In 1984, he interprets two concertos for piano of Chopin with the Philharmonic orchestra of Moscow. He plays in 1988 and 1989
supervised by Herbert von Karajan the Concerto for piano N 1 Tchaïkovski.
In 1997, Evgeny Kissin received
the price Triumph for its contribution to the culture of Russia. In 2001, was made honorary doctor of Manhattan School of
Music. In 2003, he received the Price Chostakovitch. In 2005, he was received honorary member of Royal Academy of Music of
London. He is also a prize-winner of the Herbert von Karajan Music Prize. He began in 2011 a big tour to States - Unite who
will see him occurring in particular in numerous concerts of chamber music supervised by Yuri Bashmet.
Myung-Whun Chung. At first pianist, he studies the direction of orchestra
in Baskets School of Music of New York, then in Juilliard School. In 1978, he becomes an assistant of Carlo Maria Giulini.
Two years later, he is named a deputy head of the Philharmonic orchestra of Los Angeles. Musical director of the Radio orchestra
of Saarbruck from 1984 till 1990, first invited head of the Teatro Comunale de Florence from 1989 till 1992, musical director
of the Opera of Paris from 1989 till 1994, Myung-Whun Chung manages the most prestigious trainings: philharmonic orchestra
of Berlin, royal Orchestra of Concertgebouw of Amsterdam, the Philharmonic orchestra of Vienna … Main Head of the Orchestra
of the Accademia nazionale di Santa Cecilia of Rome since October, 1997, he is the founder and the musical director of the
Asia Philharmonic Orchestra.
At the same time as his musical activities, he was from 1992 till 1997 an ambassador
with United Nations for the programme of fight against drugs ( UNDCCP) and was named in 1995 " Man of the year "

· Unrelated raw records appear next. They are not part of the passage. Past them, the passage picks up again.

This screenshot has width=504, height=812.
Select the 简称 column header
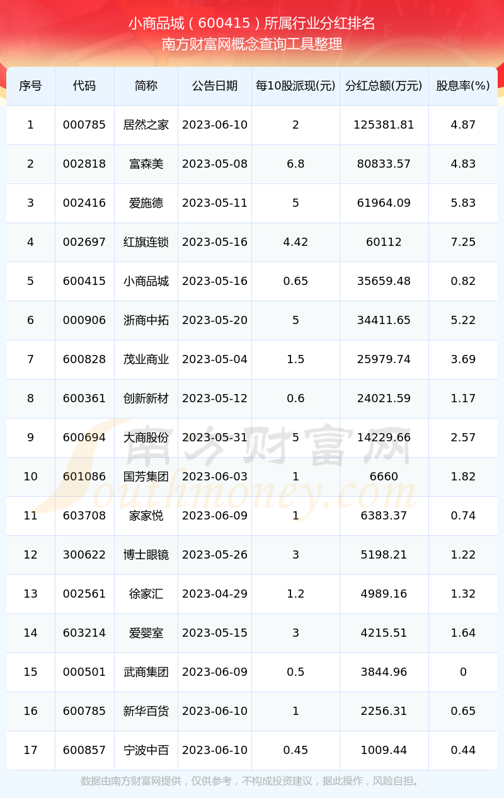point(146,86)
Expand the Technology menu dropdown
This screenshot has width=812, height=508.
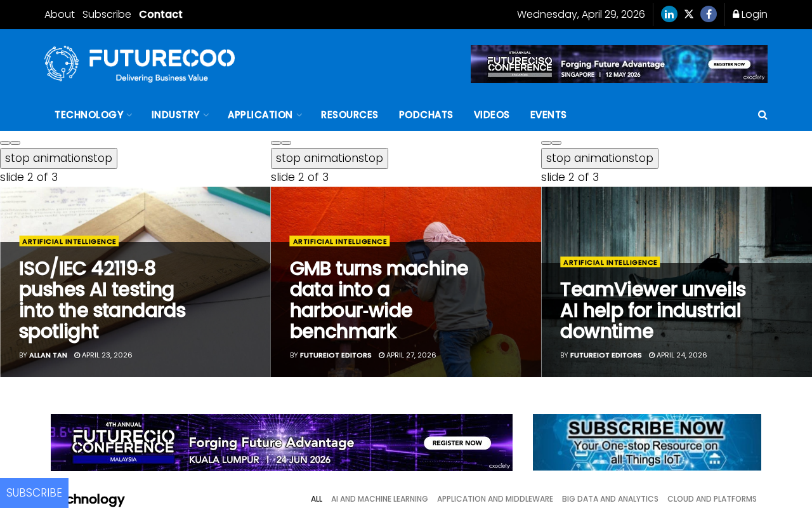pyautogui.click(x=93, y=115)
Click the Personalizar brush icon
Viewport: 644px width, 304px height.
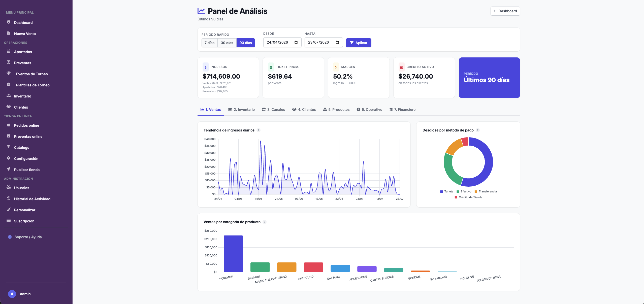(x=9, y=210)
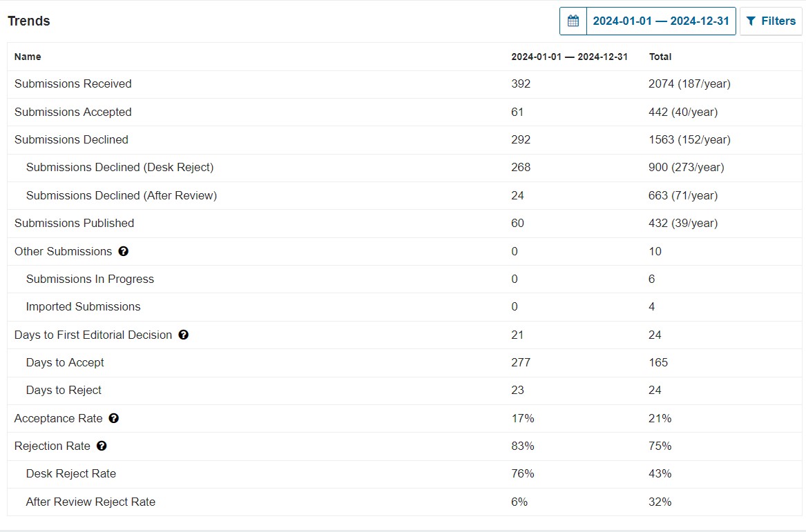This screenshot has width=806, height=532.
Task: Click the Rejection Rate help icon
Action: coord(102,446)
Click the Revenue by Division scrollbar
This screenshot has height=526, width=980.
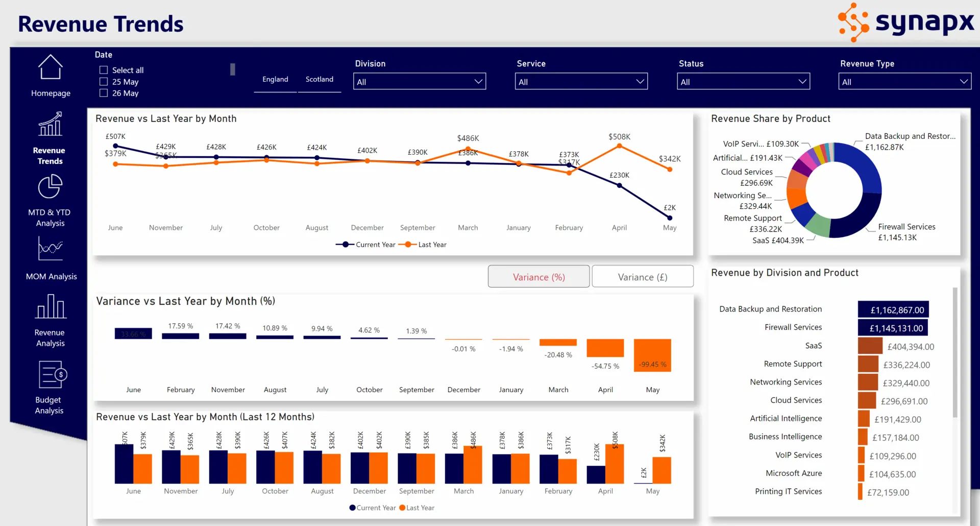click(x=954, y=352)
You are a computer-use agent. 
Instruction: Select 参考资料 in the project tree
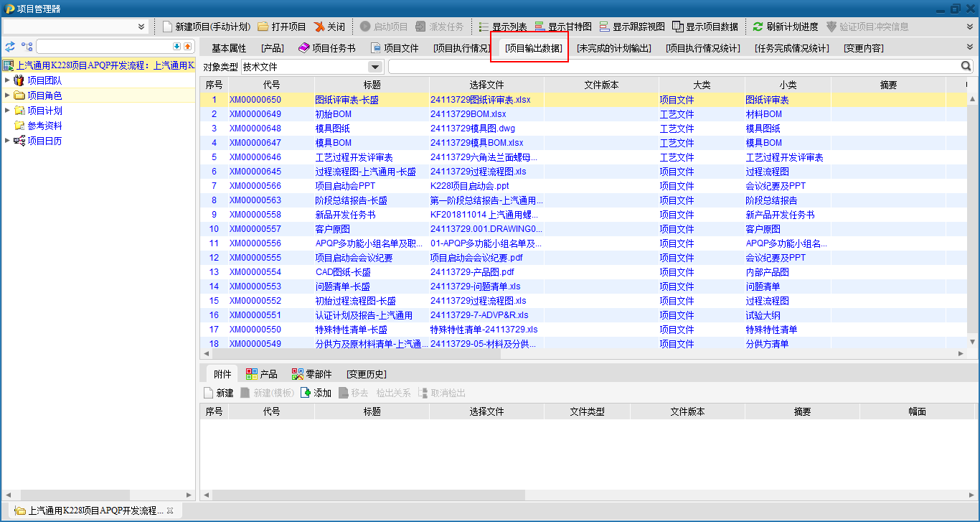[44, 126]
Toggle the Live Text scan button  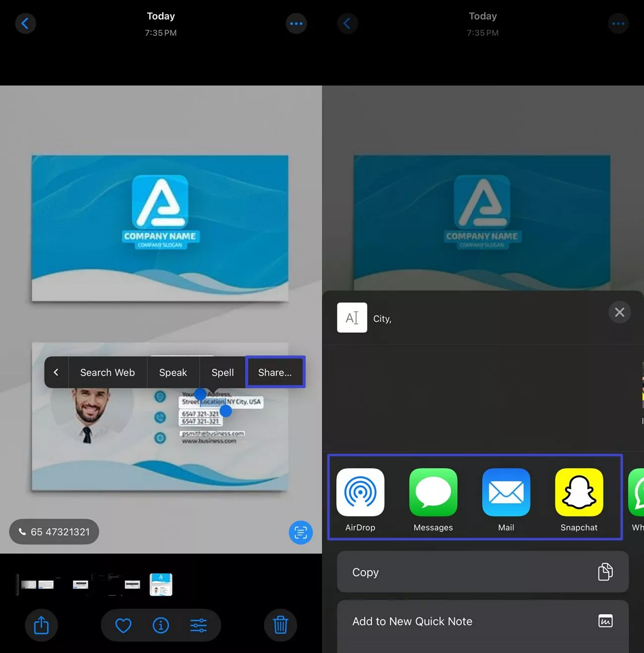tap(301, 532)
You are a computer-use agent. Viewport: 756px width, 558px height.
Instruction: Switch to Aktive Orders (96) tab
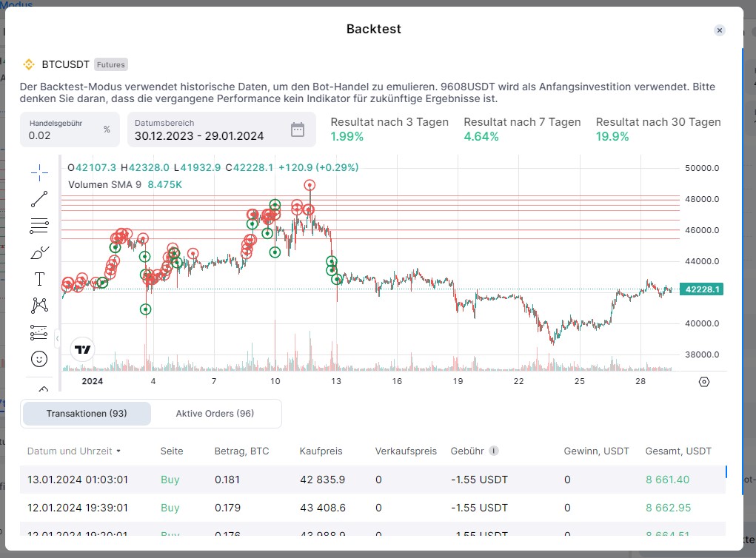tap(215, 414)
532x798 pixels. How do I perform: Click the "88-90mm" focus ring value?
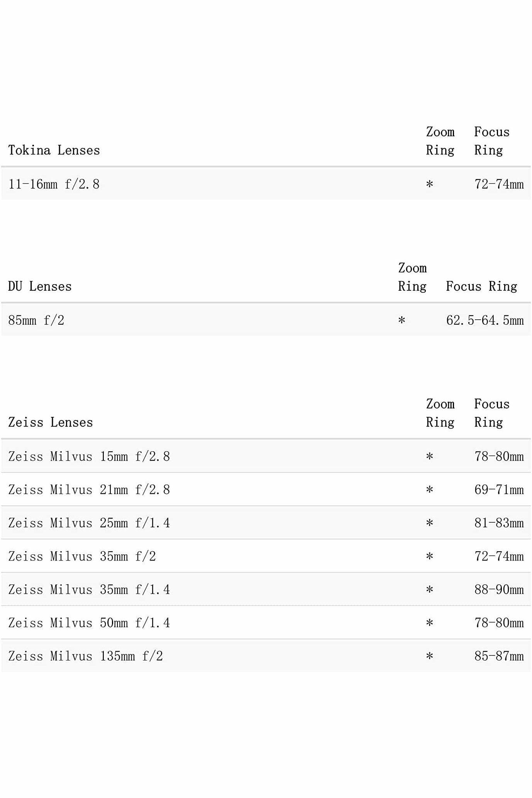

by Unesco. In 1996, the highest cultural merit ("Kumkuan") was awarded to him by the Korean government for its exceptional
contribution to the musical life in Korea. He was named on the guiding May 1st, 2000 of the Philharmonic orchestra of Radio
France.
Ismail Serageldin. Born in 1944
to Guizeh ( Egypt), Ismail Serageldin is Awarded a diploma by the Faculty of the Engineers of the University of Cairo and
holder of a control and by a Doctorate of the University of Harvard. Before joining the World Bank, he was to advise in urban
and regional planning and taught the universities of Cairo and Harvard.
In 2000, Ismail Serageldin dismissed all
his international responsibilities and returns in Egypt to participate in the big project of resurrection of Bibliotheca Alexandrina,
director of which he will be named next year.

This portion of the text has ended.